Scorecarding Security

Sep 12, 24

I’ve previously discussed my view on security programs steeped in Security Engineering. I’ve highlighted the challenges (Challenges in Security Engineering Programs), and put out a call to action (Don’t Security Engineer Asymmetric Workloads).

Now, I want to synthesize a useful tactic I’ve seen in these programs, scorecarding.¹

This is most prominent in security organizations that:

Try to avoid antagonism, adversariality, and “saying no”
Take a partnership-based approach to security. This could involve Security Champions, explicitly titled Security Partners (as seen at Netflix or Facebook), or just a culture of consultation.

Scaling these programs is challenging.

As Jacob Salassi put it at LocoMocoSec:

Security Champions are human crutches that prop up cumbersome processes that don’t scale
Every security consultation is a failure

Partnership oriented programs need to navigate the facts that:

The security team is not omniscient
The security team must avoid generating excess or asymmetric work (and imposing cost) on engineering
The security team relies on engineering teams to help resolve risk, but need to build a relationship with engineers, and especially avoid escalation (“when practiced routinely, they are a telltale sign of a dysfunctional team”)
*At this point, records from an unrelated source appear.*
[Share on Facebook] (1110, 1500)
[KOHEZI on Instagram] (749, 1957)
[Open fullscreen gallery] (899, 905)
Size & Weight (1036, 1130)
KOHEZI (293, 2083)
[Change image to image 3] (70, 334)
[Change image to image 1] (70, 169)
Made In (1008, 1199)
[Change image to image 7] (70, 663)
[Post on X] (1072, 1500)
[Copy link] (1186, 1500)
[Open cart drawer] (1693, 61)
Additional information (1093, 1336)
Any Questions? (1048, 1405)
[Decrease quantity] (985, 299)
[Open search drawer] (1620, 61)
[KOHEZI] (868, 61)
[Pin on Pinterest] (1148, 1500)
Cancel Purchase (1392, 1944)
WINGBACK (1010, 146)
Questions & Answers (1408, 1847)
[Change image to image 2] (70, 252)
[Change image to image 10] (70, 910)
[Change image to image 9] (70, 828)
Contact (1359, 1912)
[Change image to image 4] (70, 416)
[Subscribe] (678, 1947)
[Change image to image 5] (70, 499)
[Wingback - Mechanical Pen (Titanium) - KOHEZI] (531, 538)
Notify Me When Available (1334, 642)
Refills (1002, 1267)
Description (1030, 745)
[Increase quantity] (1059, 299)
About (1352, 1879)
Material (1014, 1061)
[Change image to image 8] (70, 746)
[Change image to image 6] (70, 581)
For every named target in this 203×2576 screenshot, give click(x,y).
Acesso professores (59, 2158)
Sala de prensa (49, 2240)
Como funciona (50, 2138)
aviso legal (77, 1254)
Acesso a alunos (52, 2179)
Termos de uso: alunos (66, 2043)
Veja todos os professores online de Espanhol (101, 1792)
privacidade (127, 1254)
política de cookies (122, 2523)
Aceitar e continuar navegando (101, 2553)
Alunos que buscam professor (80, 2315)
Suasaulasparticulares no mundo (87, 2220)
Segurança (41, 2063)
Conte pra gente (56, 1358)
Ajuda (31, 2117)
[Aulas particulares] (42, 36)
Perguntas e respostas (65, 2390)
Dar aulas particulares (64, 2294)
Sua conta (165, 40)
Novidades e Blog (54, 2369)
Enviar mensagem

In addition to these challenges, tracking progress, establishing metrics, and reporting upwards are all generally seen as challenging for security programs.

To start, let’s extract some lessons from prominent public reports of Scorecarding in security programs.

Case Studies

Chime

Chime’s posts about Monocle, now a couple years old, were where I first started thinking about Scorecarding.

They discuss their approach, including process, program, and tooling. In short, they use an extensible security/risk score presented on a centralized dashboard and leaderboard. New controls can be rolled up into the security score. They also provide remediation guidance for each control, and both monitor and reactively communicate in response to score dips. Tied into GitOps, this is all presented as non-blocking, with explicit support for risk acceptance.

Overall, it is an approach that includes elements of gamification, while educating service and code owners on security standards and posture. Reporting is also consumable by leadership. They share a haiku:

Atomic fixes
doable by engineers
observed by leaders

Chime pitches the benefits as:

Choosing where to prioritize investments in security
Empowering engineers and teams to independently improve the security posture of their code
Achieve these two goals while preserving a philosophy centered on cross-functional collaboration

Article 1: Monocle: How Chime creates a proactive security & engineering culture (Part 1)
Article 2: Mitigating Risky Pull Requests with Monocle Risk Advisor (Part 2)

Netflix

Netflix’s attempt predates Chime’s. Development started as early as 2015, and is discussed in the linked 2019 talk (summarized by Clint).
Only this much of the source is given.